> _WHAT TO PRODUCE_
Copy the records below, replacing every "Click" with "Tap" and keeping everything else the same, and leave the pictures out.

§ §

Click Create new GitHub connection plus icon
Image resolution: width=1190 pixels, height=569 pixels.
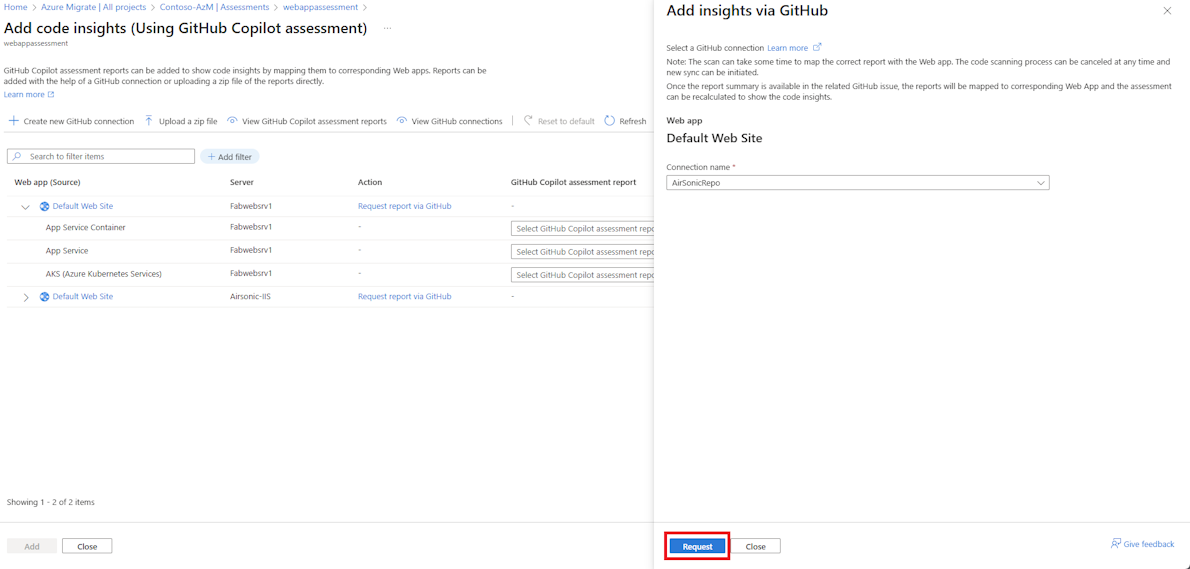14,121
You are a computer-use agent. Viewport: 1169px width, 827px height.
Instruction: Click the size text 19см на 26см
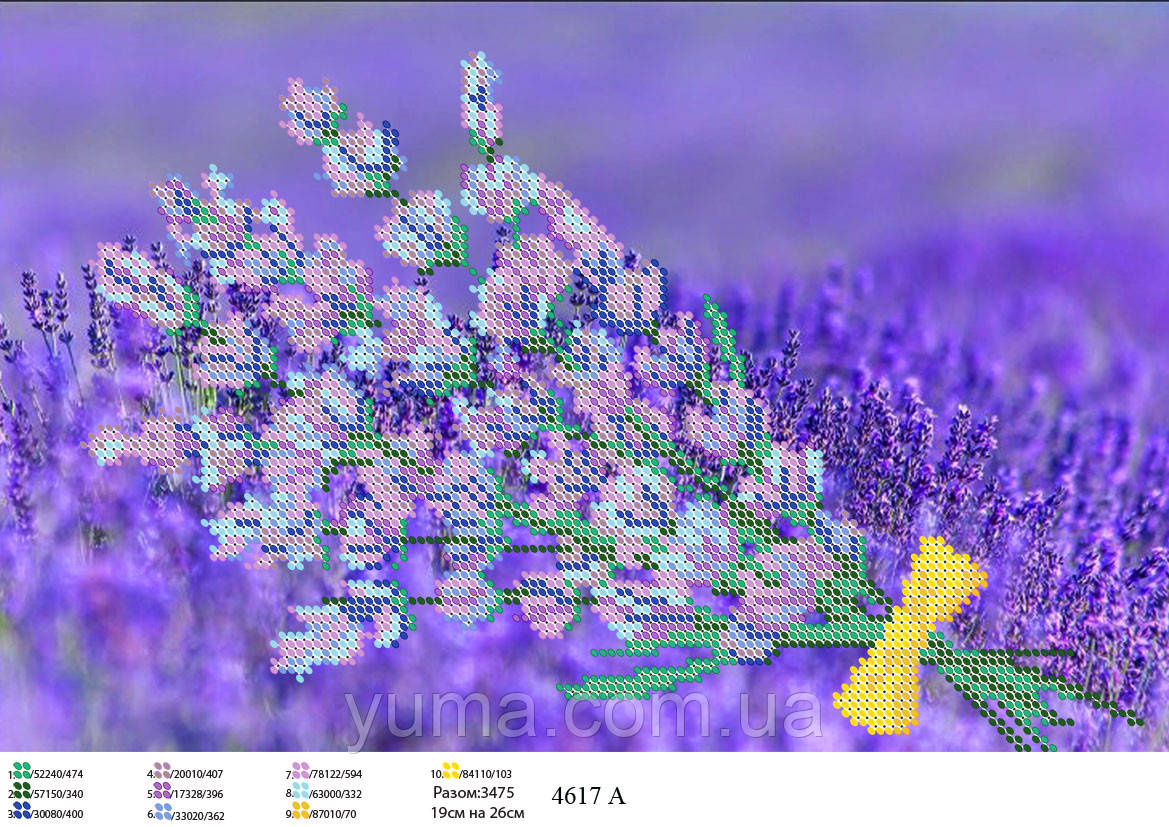[477, 812]
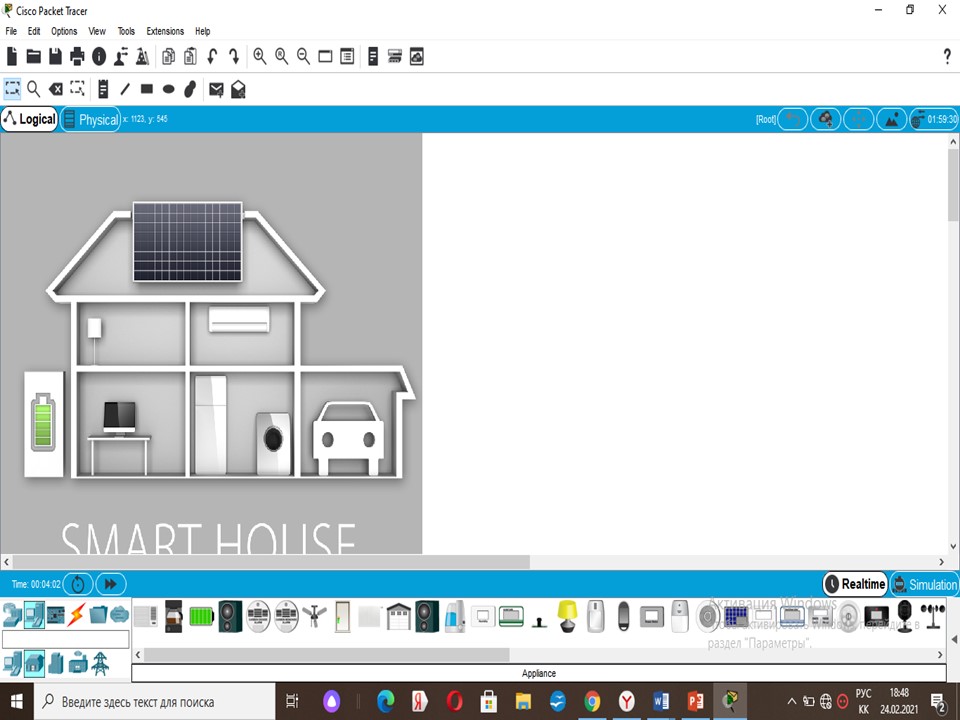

§ §

> _SOLUTION FOR THIS PROBLEM_
Tap Create new GitHub connection plus icon
Image resolution: width=1190 pixels, height=569 pixels.
14,121
You are a computer-use agent. Viewport: 1169px width, 827px height.
Instruction: Tap the size text 19см на 26см
[477, 812]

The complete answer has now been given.